Como prueba de la alta posición alcanzada por uno
de sus componentes, concretamente por don Pedro Massieu Monteverde
—Presidente de la Real Audiencia de Sevilla, miembro
del Consejo de Su Majestad y Juez conservador del Real Colegio
de San Telmo—, no dejará de enviar a Santa Cruz
de La Palma desde la ciudad hispalense un extenso catálogo
de escultura de los mejores imagineros de la época.

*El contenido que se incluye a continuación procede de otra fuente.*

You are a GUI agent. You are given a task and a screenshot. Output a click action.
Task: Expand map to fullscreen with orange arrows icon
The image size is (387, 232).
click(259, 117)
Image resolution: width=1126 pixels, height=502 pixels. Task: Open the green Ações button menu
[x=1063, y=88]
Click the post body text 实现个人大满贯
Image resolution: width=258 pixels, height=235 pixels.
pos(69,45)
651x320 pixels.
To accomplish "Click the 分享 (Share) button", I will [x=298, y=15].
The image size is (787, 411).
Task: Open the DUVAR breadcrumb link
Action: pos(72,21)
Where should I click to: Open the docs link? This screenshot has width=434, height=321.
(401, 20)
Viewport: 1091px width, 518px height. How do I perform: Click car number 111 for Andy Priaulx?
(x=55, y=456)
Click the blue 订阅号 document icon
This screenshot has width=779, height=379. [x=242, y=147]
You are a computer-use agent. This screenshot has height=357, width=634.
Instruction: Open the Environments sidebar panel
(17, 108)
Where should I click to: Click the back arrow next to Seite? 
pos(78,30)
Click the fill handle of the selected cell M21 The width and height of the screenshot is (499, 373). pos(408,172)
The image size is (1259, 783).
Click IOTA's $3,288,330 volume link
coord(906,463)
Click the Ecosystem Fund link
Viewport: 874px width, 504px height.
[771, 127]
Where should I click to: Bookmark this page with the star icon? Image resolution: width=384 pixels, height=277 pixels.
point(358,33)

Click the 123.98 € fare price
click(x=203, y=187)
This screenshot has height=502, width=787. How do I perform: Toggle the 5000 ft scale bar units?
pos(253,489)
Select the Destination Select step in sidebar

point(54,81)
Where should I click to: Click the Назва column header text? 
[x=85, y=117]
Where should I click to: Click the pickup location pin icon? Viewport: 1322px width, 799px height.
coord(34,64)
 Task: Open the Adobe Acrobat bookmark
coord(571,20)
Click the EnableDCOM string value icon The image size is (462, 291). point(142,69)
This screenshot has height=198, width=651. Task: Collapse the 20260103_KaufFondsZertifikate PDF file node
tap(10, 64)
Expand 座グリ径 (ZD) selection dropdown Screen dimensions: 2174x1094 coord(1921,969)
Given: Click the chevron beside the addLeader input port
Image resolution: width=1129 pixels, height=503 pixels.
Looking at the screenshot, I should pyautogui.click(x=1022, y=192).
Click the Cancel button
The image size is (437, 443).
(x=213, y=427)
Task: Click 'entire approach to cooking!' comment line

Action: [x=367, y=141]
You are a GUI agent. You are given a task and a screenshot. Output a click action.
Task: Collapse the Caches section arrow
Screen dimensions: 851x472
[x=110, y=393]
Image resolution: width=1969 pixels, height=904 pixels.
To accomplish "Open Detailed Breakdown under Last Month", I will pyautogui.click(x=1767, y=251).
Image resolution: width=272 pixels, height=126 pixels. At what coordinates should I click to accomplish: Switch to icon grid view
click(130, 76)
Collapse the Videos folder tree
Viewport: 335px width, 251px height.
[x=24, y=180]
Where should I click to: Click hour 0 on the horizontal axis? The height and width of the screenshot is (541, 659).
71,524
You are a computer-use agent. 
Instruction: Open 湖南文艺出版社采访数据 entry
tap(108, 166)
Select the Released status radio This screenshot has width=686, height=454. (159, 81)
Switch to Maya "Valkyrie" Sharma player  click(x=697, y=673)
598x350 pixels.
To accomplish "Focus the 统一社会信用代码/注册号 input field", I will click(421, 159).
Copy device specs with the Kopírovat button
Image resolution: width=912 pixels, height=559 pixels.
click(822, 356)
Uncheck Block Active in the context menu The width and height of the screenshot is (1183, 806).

También obras de platería, ornamentos para el
culto, placas de cerámica con el escudo familiar, tejidos
preciosos y así un largo etcétera. Todo ello
constituye una excelente embajada del barroco sevillano en
La Palma.
El panteón funerario de esta prestigiosa familia fue
construido en el Real Ex Convento de la Inmaculada Concepción
de la capital palmera, hoy Iglesia de San Francisco de Asís.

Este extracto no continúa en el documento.